* _EXERCISE DETAILS_
Filter the records below, keeping only the lines that contain the string "accomplish", and copy each of those lines.

## begin PROVIDED DATA

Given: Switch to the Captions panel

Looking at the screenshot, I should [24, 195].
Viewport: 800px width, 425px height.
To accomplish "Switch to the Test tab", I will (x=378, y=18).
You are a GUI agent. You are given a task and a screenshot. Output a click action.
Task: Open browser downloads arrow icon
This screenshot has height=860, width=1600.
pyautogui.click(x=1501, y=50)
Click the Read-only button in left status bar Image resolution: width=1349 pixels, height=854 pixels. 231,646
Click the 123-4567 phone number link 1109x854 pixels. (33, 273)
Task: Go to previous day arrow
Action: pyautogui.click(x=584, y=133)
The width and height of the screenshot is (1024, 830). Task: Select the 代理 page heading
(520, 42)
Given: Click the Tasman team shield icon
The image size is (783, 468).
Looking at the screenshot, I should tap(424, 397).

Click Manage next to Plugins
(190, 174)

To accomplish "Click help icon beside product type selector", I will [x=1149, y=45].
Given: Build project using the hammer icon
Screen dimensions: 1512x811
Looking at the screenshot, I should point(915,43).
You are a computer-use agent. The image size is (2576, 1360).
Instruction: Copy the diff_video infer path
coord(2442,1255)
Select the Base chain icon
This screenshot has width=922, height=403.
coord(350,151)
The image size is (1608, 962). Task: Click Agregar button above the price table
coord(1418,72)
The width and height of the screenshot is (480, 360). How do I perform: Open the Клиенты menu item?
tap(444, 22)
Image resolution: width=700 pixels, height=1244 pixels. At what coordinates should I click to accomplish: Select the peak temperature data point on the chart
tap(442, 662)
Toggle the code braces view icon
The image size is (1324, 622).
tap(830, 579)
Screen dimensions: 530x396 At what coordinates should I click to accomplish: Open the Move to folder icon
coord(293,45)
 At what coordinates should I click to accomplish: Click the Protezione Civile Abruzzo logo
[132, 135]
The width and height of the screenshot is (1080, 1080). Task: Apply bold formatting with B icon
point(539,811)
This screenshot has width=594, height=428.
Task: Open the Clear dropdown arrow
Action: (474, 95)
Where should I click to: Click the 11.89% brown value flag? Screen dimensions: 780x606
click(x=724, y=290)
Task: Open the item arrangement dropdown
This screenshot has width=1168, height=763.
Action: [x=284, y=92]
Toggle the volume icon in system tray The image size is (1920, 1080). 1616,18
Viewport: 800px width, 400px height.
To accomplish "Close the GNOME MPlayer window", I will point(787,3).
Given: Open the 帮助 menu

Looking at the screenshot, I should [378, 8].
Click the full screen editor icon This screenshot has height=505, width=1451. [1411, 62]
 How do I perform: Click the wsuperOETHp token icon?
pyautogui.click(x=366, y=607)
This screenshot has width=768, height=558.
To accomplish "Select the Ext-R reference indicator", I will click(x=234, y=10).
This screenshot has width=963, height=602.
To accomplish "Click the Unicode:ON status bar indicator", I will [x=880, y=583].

## end PROVIDED DATA

* _COMPLETE ANSWER_
To accomplish "Switch to the Test tab", I will (x=378, y=18).
To accomplish "Click help icon beside product type selector", I will [x=1149, y=45].
Image resolution: width=700 pixels, height=1244 pixels. At what coordinates should I click to accomplish: Select the peak temperature data point on the chart
Screen dimensions: 530x396 At what coordinates should I click to accomplish: Open the Move to folder icon
 At what coordinates should I click to accomplish: Click the Protezione Civile Abruzzo logo
To accomplish "Close the GNOME MPlayer window", I will point(787,3).
To accomplish "Select the Ext-R reference indicator", I will click(x=234, y=10).
To accomplish "Click the Unicode:ON status bar indicator", I will [x=880, y=583].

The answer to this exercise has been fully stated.